Threats to SCADA systems include but are not limited to:
Employee Error: Employees are a common cause of network security issues. While it is possible to suffer the wrath of a disgruntled employee, most commonly, network security issues caused by employees are unintentional and can many times be attributed to poor training, carelessness, or a combination of both. With proper training for employees and an active culture of vigilance, you can help your organization reduce issues caused by employee error.
Malware: Malware includes viruses, spyware, and an array of other malicious programs. These programs may not necessarily target SCADA, but because the SCADA network is not separated or protected, they are able to traverse over the entire network, thusly affecting the SCADA system.
Hackers: Intentional, malicious individuals or groups that are intent on gaining access to the network. These hackers could also use this data against you. By manipulating data or gaining complete control of your SCADA systems, serious harm can be caused to services, customers, and the entire operation.

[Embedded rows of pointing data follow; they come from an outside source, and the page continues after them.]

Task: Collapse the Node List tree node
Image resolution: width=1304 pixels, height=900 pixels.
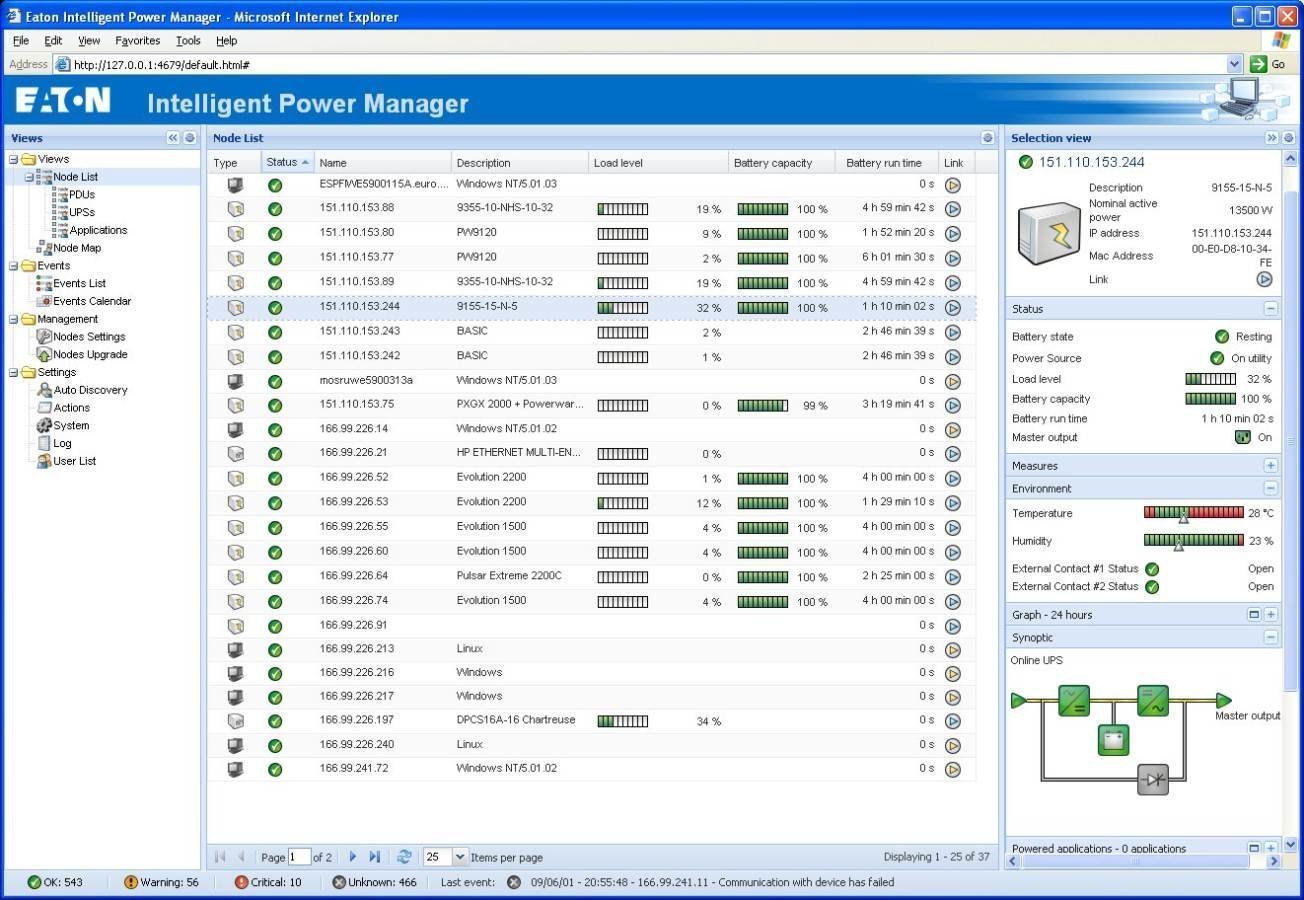Action: coord(29,177)
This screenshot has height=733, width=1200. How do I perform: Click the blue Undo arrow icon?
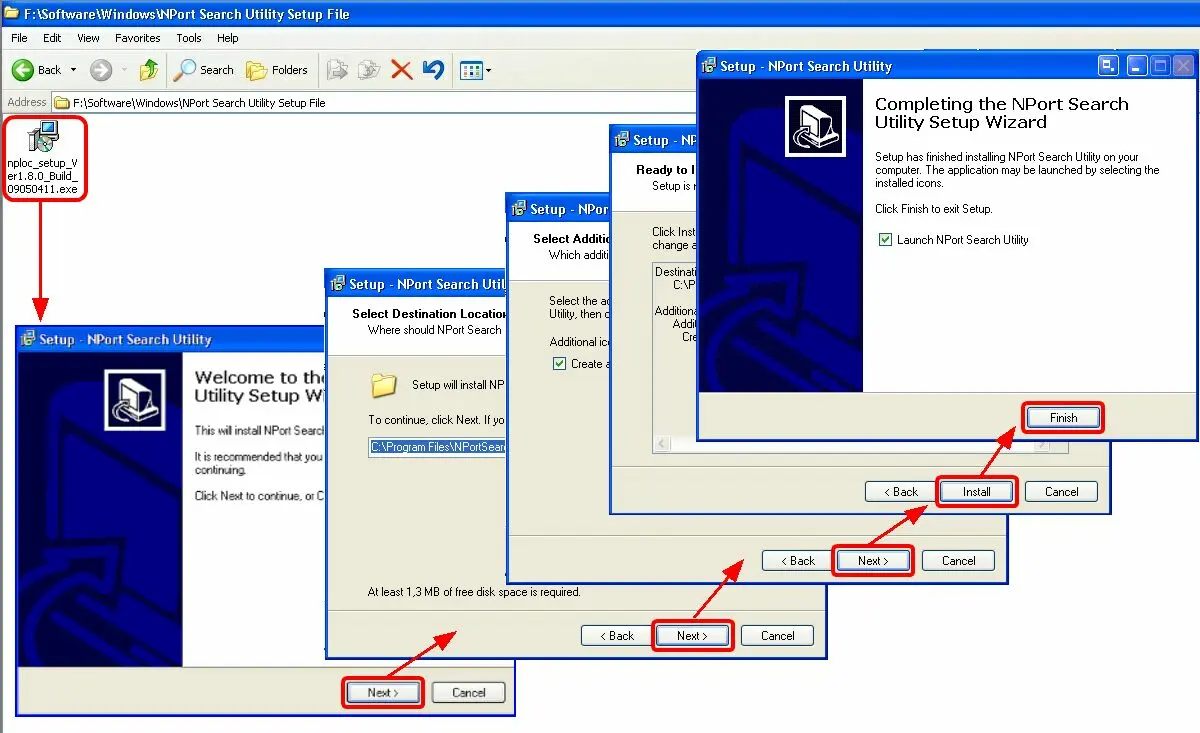tap(433, 70)
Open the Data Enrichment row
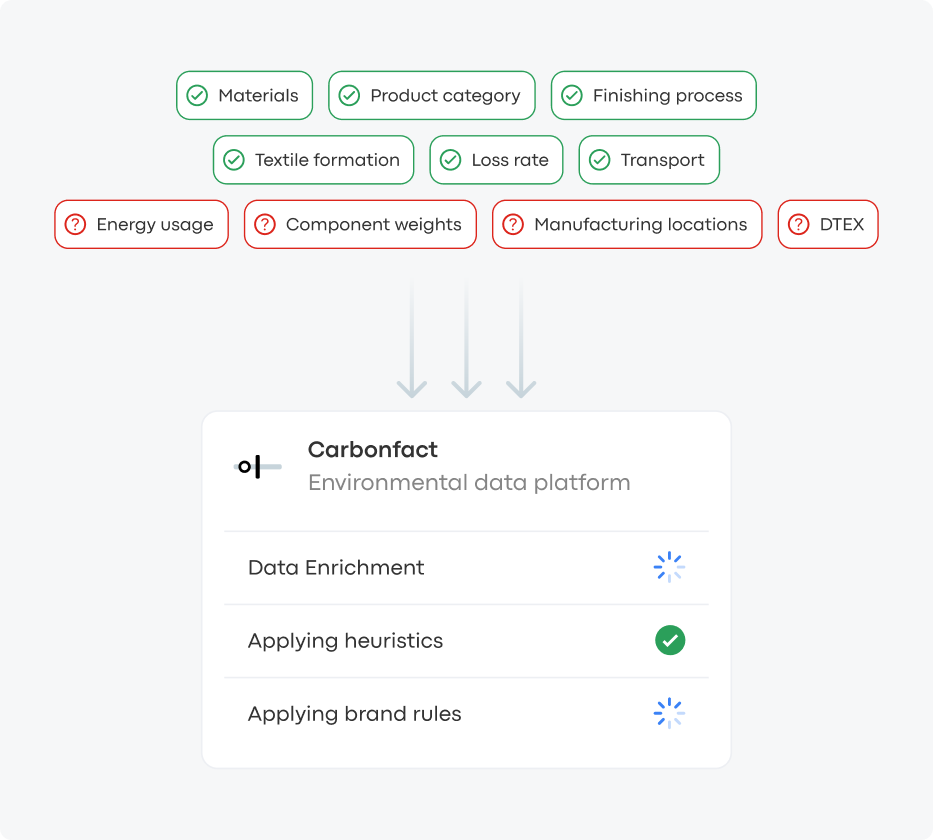 coord(466,568)
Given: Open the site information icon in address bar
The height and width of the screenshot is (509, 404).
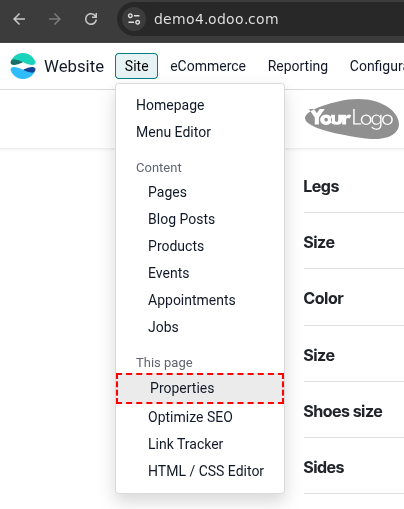Looking at the screenshot, I should point(134,19).
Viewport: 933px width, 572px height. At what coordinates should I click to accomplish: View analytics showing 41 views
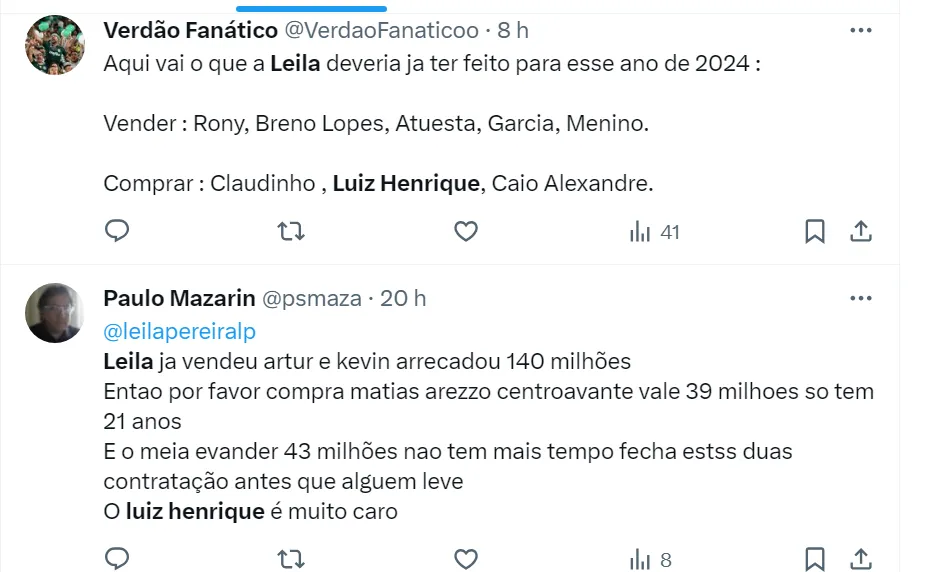click(x=654, y=232)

"Using a combination of security policies and controls to adequately secure today’s systems is critical to your organization’s operation"
So what can you do:
The first step utilities need to take is documentation of your network connections to the internet. Any and all internal networks must be properly documented. All hardware, software, firmware, and applications need to be part of that documentation. All users, including outside vendors that have access to these systems, should also be documented. It is vital that utilities create and maintain accurate and thorough documentation of all connections to, pieces of, and access to their network.

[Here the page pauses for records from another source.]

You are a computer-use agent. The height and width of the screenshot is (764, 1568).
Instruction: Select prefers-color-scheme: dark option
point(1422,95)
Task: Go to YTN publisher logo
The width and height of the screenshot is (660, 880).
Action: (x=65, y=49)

In most cases, SCADA systems lack adequate monitoring and detection systems, making them vulnerable to attacks from external and internal sources. Setting up monitoring and detection controls is the next step in protecting your SCADA system. There are many different types of monitoring and detection software on the market. Selecting the software that is best for your particular operation can be a difficult task. We suggest that you work closely with network professionals to evaluate your specific network needs.

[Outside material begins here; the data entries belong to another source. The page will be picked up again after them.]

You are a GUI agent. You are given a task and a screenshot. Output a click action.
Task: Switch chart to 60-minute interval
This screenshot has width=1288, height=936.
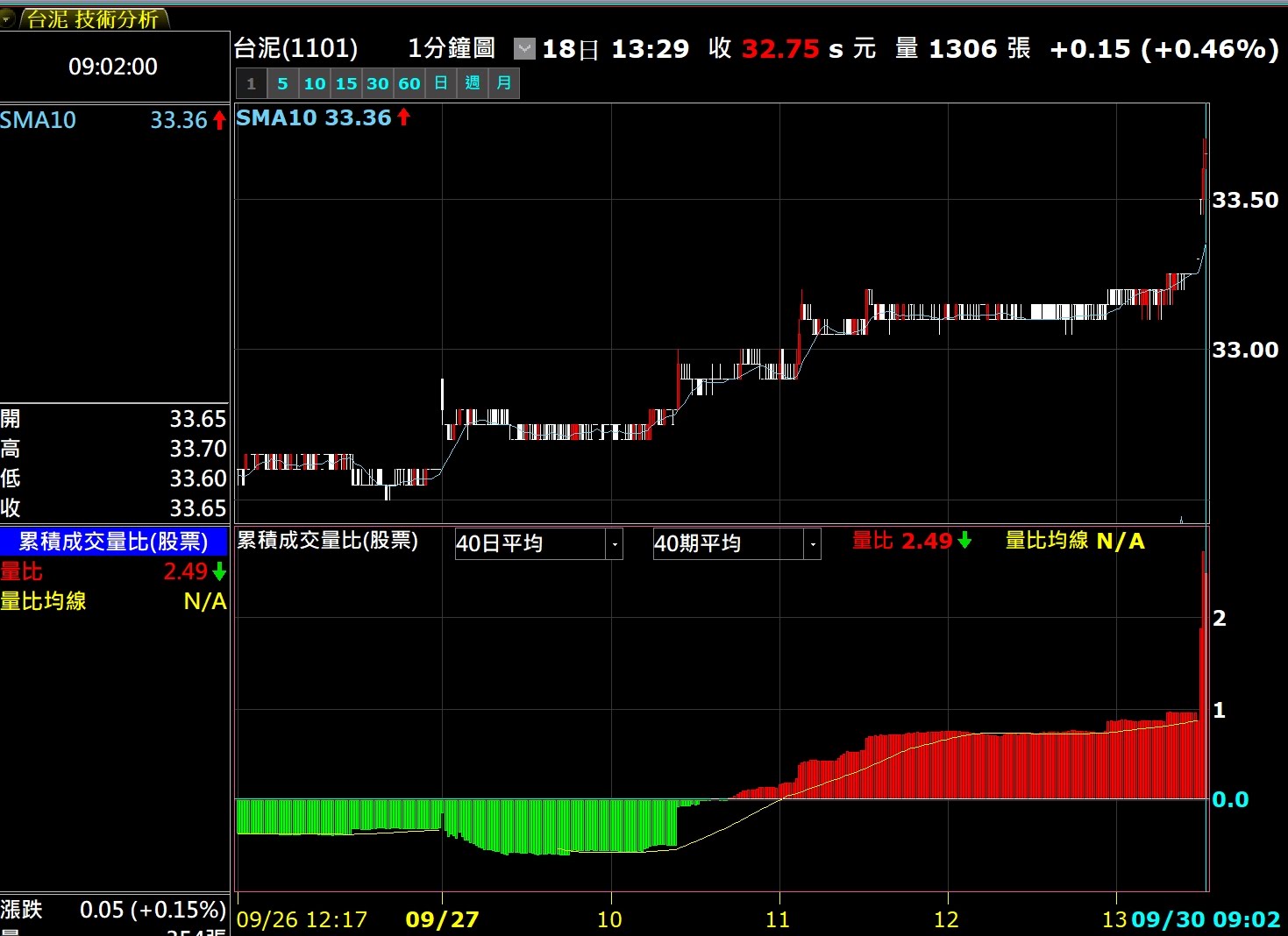pos(409,84)
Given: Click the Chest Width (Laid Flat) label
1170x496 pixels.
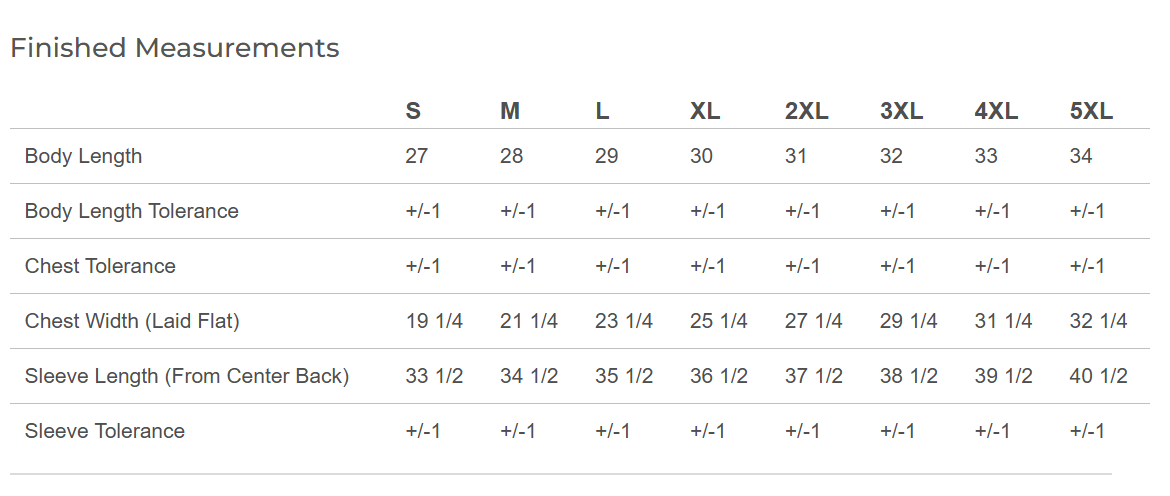Looking at the screenshot, I should pos(132,321).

Once you have documented and set up adequate monitoring and detection systems, you can then begin to segment the network. Segmenting the network should be used to separate other business systems that are running on the same network as the SCADA system. Due to the fact that attacks are increasingly exploiting both physical and cyber vulnerabilities, it is important to align physical security and cybersecurity processes. Application whitelisting, firewalls, and gateways are all ways to build a defensive perimeter around your SCADA systems.
Security is also something that is in continual motion. Rules, security checks, report monitoring, and standardized processes must be instituted and utilized by everyone who has access to the SCADA system and all other connected networks. Regular evaluations must also be performed for vulnerability, risk, and all assets in general. These assessments should be conducted on a regular basis to verify that security measures are adapting to the changing threats on the IT landscape.
Using a combination of security policies and controls to adequately secure today’s systems is critical to your organization’s operation. Understanding common weaknesses, creating and implementing an action plan to bring security to an acceptable level, and employing standardized processes will minimize the risk posed by an increasingly hostile Internet environment.